## Extracted material
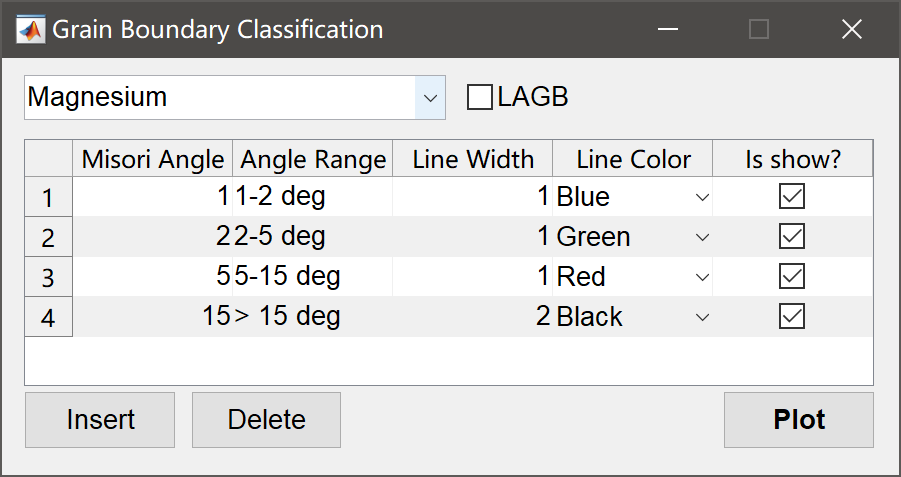Select row 1 header in the table
901x477 pixels.
point(48,198)
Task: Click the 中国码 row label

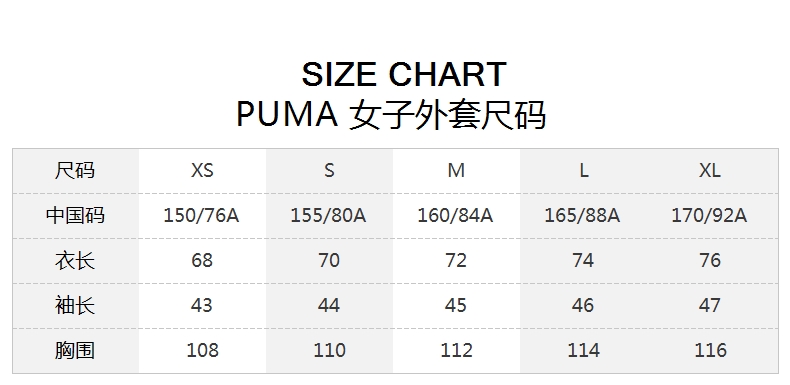Action: [x=75, y=215]
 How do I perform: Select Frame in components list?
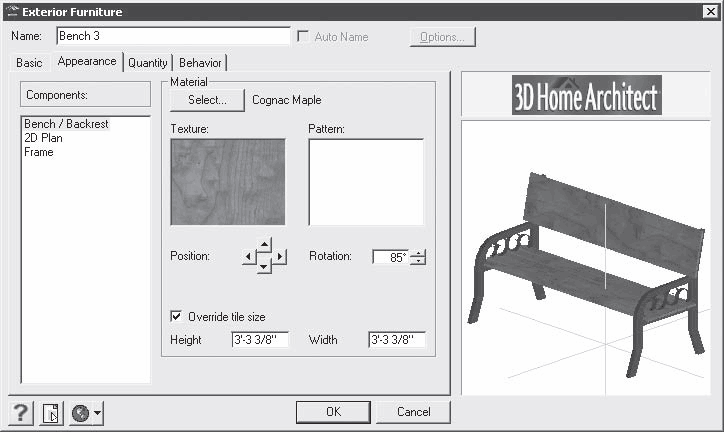coord(39,152)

## Assignment
"Task: Click the 中国码 row label" marks the first line to be returned; return exactly that line and every line after it through the last line of the listing, omitting pictures.

## Answer space
Task: Click the 中国码 row label

Action: [x=75, y=215]
 How do I perform: Select Frame in components list?
coord(39,152)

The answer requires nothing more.